SET PROBLEM A >>
Locate every line of the records that contains the string "dropdown", matching case exactly, and copy each such line.

· · · ·

My latest Tech Central Station column is up. It's on how economic liberalization beyond trade politics can and should be proceeding. Go check it out.

Oh, and for those interested in whether blogging can lead to writing as a career, Maureen Ryan has a story in the Chicago Tribune on the possibilities and pitfalls of such a trajectory. Various bloggers are quoted.

posted by Dan on 10.08.03 at 03:14 PM




Comments:

he link requires registation, a monumental pain. However, the issue about blogging is that you're basically giving something away. Top tier, or near top tier bloggers, like Reynolds or Dan himself, can clearly leverage their blog into rewarding opportunities, but the blog itself is always going to be a loss leader.

The success of blogging, it seems to me, derives from the wide distribution and efficiency of the web. A web site that generates traffic but doesn't necessarily qualify as a blog will be just as effective for the purpose of bypassing traditional barriers to entry in the writing field. A blog per se would just be a special case.

However, it, or any other type of loss-leader web site, is worthwhile only insofar as it achieves the result of obtaining the notice, opportunities, or other objective the writer has in mind. I'm not sure if a blog is even the best means to this now, since everyone's seized on it. Since I find, from having commented on maybe half a dozen blogs in the past year or so, people have begun to recognize my name and suggest I get a blog, I'm skeptical -- I think it's a little late in the curve to get recognized that way. I'm thinking about, and in part implementing, other strategies -- we'll see how things pan out.

· · · ·

SET PROBLEM B >>
According to the excerpt, why is the commenter skeptical that a blog is still the best way to get noticed as a writer? Answer in one to three sentences.

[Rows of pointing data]
· · · ·

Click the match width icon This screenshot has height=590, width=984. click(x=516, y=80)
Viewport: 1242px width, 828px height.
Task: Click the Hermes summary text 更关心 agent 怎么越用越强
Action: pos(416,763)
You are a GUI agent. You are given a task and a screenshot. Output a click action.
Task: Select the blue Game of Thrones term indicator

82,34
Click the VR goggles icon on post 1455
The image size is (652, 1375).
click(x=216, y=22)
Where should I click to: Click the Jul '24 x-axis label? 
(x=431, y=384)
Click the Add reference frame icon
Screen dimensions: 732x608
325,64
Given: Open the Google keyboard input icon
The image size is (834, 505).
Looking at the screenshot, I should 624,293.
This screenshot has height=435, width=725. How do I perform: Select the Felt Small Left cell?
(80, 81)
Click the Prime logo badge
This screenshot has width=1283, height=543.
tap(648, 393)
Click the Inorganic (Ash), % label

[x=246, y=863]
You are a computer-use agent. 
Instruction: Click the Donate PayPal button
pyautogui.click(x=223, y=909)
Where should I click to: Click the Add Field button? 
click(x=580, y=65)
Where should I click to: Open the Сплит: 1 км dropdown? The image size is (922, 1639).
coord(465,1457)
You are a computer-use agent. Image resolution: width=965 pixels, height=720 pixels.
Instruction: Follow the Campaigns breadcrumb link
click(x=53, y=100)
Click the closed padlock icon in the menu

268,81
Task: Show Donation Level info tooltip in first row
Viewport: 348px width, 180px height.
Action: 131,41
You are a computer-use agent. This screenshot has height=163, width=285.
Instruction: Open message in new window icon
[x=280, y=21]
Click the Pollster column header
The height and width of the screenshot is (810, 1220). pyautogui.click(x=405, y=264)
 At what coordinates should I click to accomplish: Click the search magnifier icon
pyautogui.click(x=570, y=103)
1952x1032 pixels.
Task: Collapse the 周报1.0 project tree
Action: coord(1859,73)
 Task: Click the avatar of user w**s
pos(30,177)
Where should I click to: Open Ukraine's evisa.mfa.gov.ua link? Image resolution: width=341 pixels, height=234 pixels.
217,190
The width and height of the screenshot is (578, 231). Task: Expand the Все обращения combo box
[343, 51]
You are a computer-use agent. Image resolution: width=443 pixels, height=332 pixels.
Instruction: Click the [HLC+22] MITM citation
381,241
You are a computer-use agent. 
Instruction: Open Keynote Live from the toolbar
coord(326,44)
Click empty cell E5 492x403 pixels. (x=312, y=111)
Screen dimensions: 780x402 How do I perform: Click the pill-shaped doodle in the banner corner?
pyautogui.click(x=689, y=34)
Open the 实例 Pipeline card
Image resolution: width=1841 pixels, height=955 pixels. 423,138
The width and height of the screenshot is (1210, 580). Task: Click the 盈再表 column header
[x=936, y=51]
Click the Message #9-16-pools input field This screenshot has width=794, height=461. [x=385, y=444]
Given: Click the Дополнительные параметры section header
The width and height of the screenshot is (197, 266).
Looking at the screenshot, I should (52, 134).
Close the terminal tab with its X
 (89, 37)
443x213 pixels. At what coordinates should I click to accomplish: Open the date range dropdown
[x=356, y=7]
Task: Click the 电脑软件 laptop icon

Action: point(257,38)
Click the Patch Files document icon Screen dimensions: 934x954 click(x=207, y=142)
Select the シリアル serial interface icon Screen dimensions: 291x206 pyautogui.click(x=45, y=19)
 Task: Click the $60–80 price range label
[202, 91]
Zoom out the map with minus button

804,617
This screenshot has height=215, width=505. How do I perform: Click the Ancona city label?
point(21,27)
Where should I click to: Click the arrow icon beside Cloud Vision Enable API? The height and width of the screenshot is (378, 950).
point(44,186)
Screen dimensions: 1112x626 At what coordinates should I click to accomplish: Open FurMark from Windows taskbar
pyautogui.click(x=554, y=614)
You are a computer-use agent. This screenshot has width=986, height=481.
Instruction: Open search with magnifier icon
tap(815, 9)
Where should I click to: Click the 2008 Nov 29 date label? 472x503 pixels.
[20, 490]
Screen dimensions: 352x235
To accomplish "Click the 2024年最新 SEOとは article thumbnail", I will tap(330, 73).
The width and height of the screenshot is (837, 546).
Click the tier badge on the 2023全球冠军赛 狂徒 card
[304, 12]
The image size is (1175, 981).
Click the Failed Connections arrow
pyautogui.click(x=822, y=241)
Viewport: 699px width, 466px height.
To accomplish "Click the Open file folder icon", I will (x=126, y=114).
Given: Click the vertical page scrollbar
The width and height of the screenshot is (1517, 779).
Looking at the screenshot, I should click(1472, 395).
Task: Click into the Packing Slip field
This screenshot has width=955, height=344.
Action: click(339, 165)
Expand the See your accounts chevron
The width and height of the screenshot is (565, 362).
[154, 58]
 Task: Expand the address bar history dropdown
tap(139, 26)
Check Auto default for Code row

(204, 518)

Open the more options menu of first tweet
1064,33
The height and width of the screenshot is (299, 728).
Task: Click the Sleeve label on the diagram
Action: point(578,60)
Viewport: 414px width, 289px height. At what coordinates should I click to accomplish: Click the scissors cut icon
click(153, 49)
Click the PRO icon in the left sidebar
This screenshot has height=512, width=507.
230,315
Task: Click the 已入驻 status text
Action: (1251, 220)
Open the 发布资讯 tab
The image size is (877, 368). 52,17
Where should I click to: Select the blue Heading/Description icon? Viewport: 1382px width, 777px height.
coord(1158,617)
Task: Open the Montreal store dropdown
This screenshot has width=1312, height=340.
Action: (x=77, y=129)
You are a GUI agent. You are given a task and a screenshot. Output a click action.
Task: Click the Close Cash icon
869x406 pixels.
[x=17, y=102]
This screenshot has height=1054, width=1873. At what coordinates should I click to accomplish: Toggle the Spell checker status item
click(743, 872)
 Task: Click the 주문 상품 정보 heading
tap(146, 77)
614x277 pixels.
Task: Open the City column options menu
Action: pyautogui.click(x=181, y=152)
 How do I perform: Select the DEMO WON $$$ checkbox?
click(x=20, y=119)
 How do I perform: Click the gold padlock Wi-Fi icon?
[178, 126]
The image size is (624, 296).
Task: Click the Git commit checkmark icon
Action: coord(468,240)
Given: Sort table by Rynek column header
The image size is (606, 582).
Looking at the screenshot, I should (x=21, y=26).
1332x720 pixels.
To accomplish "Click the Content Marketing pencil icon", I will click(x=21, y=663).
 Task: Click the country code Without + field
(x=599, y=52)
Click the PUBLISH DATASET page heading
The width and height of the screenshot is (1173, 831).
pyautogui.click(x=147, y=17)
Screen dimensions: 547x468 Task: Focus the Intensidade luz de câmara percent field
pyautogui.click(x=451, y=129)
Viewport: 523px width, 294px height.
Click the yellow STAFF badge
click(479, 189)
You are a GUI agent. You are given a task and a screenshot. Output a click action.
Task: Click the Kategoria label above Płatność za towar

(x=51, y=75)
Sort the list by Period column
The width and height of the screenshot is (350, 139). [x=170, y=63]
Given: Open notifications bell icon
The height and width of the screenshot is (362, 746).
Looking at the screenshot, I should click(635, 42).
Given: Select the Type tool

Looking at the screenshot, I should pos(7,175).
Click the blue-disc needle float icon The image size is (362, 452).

· · · ·

WORKED ANSWER A >>
Where should I click to: Open the Сплит: 1 км dropdown? The image size is (922, 1639).
443x213 pixels. At what coordinates should I click to accomplish: Open the date range dropdown
 Task: Expand the address bar history dropdown
Task: Open the Montreal store dropdown

WORKED ANSWER B >>
Everyone has already seized on blogging, so it may no longer be the best means. The commenter has commented on about half a dozen blogs over the past year or so, and people have begun to recognize the name and suggest starting a blog. This leads the commenter to think it is a little late in the curve to get recognized that way.